= Dental auxiliary =

Health professions allied to dentistry

A dental auxiliary is any oral health practitioner other than a dentist & dental hygienist, including the supporting team assisting in dental treatment. They include dental assistants (known as dental nurses in the United Kingdom and Ireland), dental therapists and oral health therapists, dental technologists, and orthodontic auxiliaries. The role of dental auxiliaries is usually set out in regional dental regulations, defining the treatment that can be performed.

==Dental assistants==
Dental assistant help make dental treatment more efficient by assisting the clinician. They hold and pass instruments, retract tissues and apply suction to assist better vision of the operating field. They also mix materials, help maintain dental records, and sterilize instruments and equipment. Some also engage in professional teeth whitening procedures, particularly in The Republic of Ireland where laser teeth whitening is classified as a cosmetic procedure and not dental treatment. This practice usually occurs in clinics solely devoted to laser teeth whitening and not routine dental treatment.

==Dental therapists==
Dental therapists are licensed dental auxiliaries in some countries. Therapists were created in New Zealand in 1921, with the formation of the School Dental Service, and spread mainly to other Commonwealth countries. Local regulations determine the duties therapists are allowed to perform, including either working under the prescription of a dentist or independently, and either exclusively treating children, or patients of any age. Therapists may work in government or private clinics, and are typically licensed to examine teeth, take radiographs, administer local anesthesia, restore teeth, administer vital pulp treatments such as pulpotomies, extraction of deciduous (primary) teeth, provide sealants, scaling and polishing, and apply topical fluoride.
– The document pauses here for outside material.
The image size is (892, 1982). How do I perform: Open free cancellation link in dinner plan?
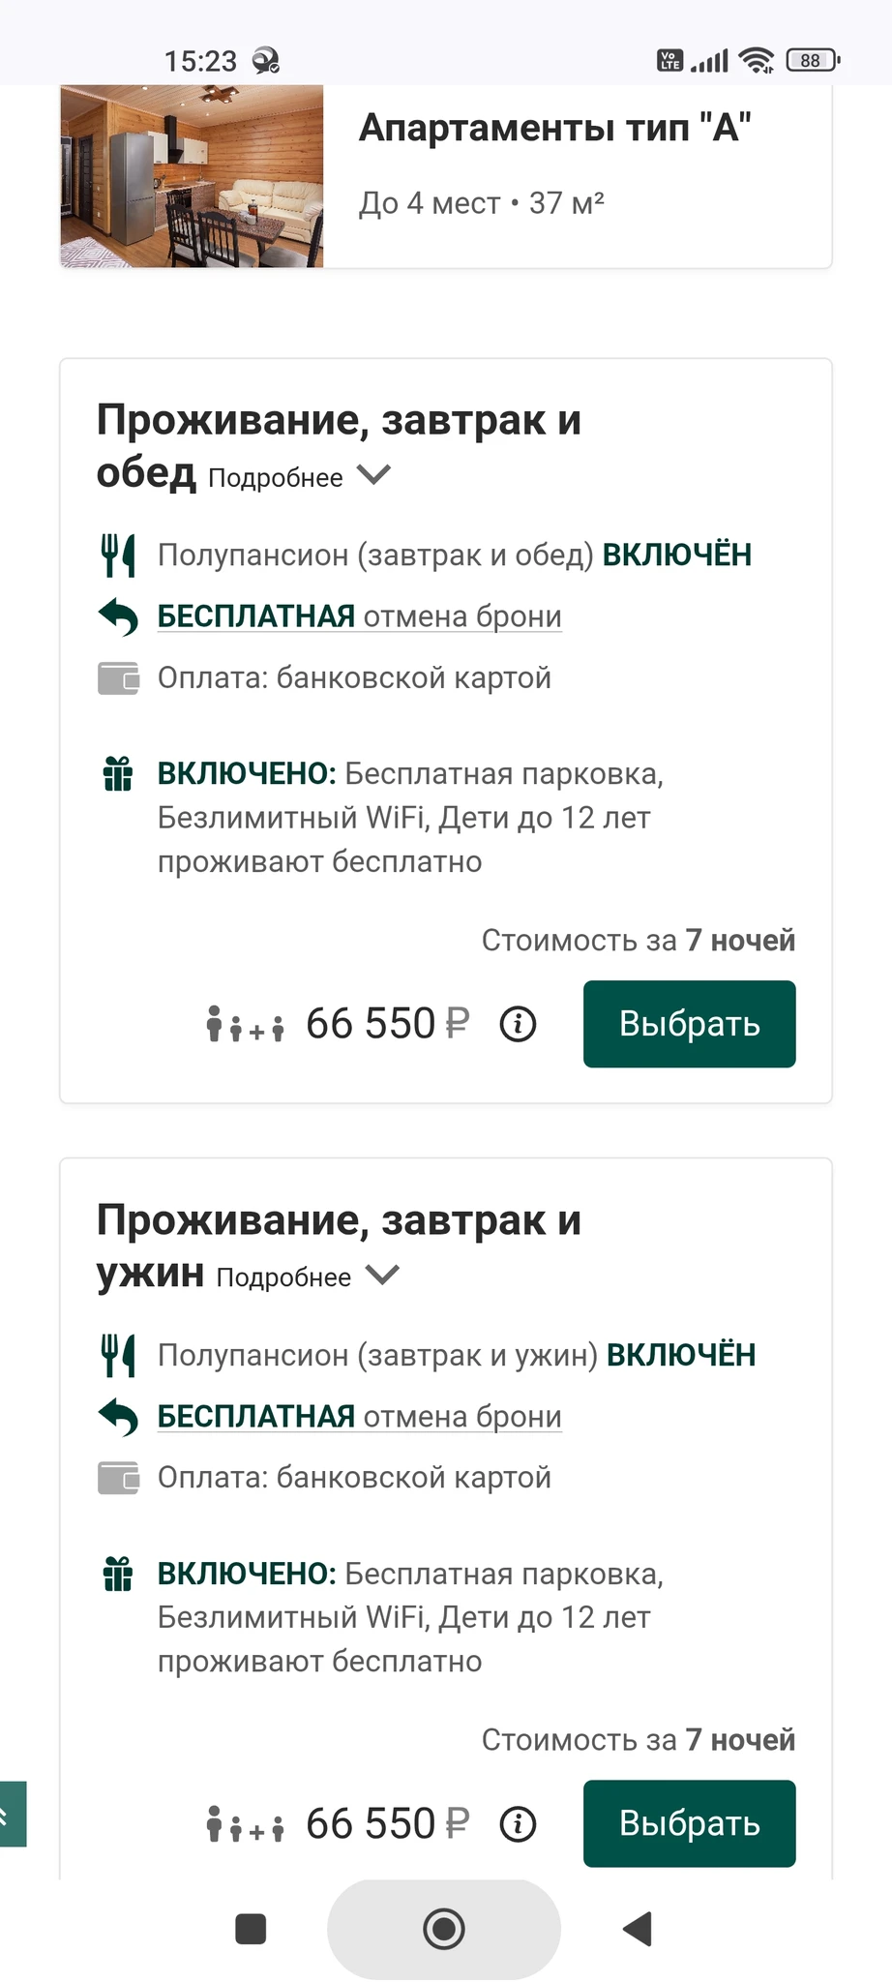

==Oral health therapists==
Training for dental hygienists and dental therapists was combined in Queensland, Australia in 1998 to create oral health therapists or OHTs. They are now also trained in New Zealand, Singapore, and Indonesia. Depending on local regulations, oral health therapists may work in consultation with dentists, or independently. And depending on regulations and training, may treat only children, or patients of any age. Duties usually include examining teeth and/or gingiva (gums), taking and interpreting intra and extra-oral radiographs, diagnosing dental caries (decay) and periodontal (gum) disease, restoring teeth (either deciduous (primary) or both deciduous and permanent), extraction of deciduous teeth, scaling or debridement to remove calculus, polishing to remove stain, applying fissure sealants and topical fluoride, patient education, and oral hygiene instruction.
Although dental hygienists and dental therapists can be jointly-trained in the UK, the oral health therapy scope does not exist there.

==Dental technologists==
Dental technologists or dental technicians are dental professionals who fabricate dental appliances: removable protheses including dentures and orthodontic retainers, and fixed restorative work such as crown and bridges for the dental operator to insert. Denturists or clinical dental technologists or technicians are dental technicians with postgraduate training who see patients to fabric and fit dentures.

==Orthodontic auxiliaries==
Orthodontic auxiliaries are oral health professionals who work exclusively under the direction of an orthodontist or dentist providing orthodontic treatment. Under supervision they place and remove orthodontic brackets, wires, bands, and appliances on patients, as treatment-planned by the orthodontist or dentist, in order to improve efficiency.